I turned off the radio and, almost immediately, my cell phone rang. Of course it was Jack, who said the next half hour of his show was a taped segment, so he had time to talk. “What did you think?” he asked.

“He seems like a very nice man,” I said. “The rabbi.”

“That’s not what I meant,” Jack said impatiently.

“I know.”

“So?”

I sighed, loud enough so that Jack could hear me. I wanted him to. “So? You want me to tell you that you proved Howard Gilmartin was a phony. Maybe you did—a little—and maybe you didn’t, but we both know what you really wanted is to get some sort of rise out of Raymond by mocking his father—but I don’t know
why.
What are you doing, Jack? Daring Raymond to come with us when we take the repeater to Rockaway? It’s not enough just to ask him, if you’re still so dead set on doing that?”

“I did ask him. And he did say yes.”

I was so taken aback by this response that it more or less shut me up. I did give more than a passing thought to arguing with Jack about how counterproductive his behavior seemed to me, but I knew it was an argument I would never win because Jack was clearly getting a great deal of satisfaction out of whatever game he thought he was playing with Raymond. We ended up just having a long, complicated conversation about when we could make the drive out to Rockaway.
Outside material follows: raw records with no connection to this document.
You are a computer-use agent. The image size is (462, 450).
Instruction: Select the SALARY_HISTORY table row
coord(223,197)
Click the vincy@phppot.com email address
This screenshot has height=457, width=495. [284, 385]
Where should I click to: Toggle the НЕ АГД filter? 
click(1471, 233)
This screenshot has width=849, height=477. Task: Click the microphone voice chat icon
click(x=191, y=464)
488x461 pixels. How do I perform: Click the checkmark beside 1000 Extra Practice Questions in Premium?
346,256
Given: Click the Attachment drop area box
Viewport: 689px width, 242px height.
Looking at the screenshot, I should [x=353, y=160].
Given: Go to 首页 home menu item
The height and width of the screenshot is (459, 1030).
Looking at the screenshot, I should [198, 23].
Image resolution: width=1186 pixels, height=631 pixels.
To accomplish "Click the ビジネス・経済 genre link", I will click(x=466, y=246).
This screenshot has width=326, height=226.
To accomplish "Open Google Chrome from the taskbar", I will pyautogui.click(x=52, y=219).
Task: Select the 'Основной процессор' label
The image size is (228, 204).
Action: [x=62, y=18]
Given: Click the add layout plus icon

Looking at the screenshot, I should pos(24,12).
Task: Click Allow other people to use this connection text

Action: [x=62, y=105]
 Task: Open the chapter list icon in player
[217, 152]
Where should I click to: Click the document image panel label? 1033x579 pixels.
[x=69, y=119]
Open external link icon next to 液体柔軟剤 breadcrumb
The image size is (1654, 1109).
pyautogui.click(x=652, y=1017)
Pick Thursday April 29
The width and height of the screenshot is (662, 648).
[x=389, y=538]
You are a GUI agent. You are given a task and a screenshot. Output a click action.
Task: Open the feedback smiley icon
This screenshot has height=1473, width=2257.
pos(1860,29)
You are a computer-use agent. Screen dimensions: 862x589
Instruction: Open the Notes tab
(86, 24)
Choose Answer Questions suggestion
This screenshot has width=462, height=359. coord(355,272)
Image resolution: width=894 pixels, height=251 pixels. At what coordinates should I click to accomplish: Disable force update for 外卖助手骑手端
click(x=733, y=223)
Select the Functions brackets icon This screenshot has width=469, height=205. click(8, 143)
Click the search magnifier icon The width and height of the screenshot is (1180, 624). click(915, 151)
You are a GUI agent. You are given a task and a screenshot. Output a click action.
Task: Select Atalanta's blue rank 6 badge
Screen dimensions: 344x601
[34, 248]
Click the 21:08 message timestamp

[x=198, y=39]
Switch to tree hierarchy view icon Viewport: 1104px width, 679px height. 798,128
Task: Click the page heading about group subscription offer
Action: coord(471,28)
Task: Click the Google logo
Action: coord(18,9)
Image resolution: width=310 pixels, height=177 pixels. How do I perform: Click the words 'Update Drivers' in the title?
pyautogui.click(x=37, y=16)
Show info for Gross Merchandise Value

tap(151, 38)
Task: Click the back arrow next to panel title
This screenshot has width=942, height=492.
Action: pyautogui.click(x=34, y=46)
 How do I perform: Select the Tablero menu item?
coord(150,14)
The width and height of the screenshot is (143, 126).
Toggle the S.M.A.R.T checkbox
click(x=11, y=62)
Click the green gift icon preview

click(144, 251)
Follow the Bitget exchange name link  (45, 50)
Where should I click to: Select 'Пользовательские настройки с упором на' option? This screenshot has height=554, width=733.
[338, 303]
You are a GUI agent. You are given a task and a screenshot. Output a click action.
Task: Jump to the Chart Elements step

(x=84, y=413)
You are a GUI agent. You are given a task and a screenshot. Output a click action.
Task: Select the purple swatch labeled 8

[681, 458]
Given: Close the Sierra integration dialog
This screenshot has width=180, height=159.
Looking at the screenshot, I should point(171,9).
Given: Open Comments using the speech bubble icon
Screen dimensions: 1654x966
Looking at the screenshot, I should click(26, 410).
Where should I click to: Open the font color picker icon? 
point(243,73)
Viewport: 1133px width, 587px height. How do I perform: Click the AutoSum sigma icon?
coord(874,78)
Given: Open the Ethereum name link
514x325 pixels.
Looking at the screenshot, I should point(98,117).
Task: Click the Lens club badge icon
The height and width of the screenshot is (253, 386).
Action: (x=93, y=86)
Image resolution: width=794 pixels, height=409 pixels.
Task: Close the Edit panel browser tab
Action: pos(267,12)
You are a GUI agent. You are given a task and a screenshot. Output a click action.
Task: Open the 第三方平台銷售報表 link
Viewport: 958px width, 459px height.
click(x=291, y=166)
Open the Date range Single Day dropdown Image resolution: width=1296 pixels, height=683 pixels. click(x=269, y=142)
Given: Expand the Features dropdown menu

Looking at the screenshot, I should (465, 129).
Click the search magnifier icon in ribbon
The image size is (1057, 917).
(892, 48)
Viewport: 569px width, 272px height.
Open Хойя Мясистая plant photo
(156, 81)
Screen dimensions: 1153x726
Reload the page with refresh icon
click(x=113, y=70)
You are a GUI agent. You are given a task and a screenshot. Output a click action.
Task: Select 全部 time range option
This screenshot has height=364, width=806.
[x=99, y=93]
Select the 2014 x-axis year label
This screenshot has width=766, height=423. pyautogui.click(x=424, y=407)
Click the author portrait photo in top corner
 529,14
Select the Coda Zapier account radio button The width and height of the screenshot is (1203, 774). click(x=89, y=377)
When was Jack free, when was I, what days had Raymond said he would be available? The whole exchange seemed unreal to me, like we were planning some innocuous shopping excursion or a trip to the movies. We settled on the following Sunday afternoon, just a few days away.

Later, at home, when I finally got myself to bed, I was prepared for a restless night, but it was Digitaria who seemed unable to settle down. He kept jumping out of bed and then getting back in again. I thought he was thirsty, or hungry, but he wasn’t making any detours to the kitchen where his water bowl and food dish were; instead, he kept padding back and forth between the bedroom and the front door.

There was no way I could pretend not to understand what was going on. Though all I wanted was to plunge back into the depths of a dreamless sleep and not think about the reasons for his restlessness—there were too many of them, all disturbing—it was clear to me that my dog was on high alert.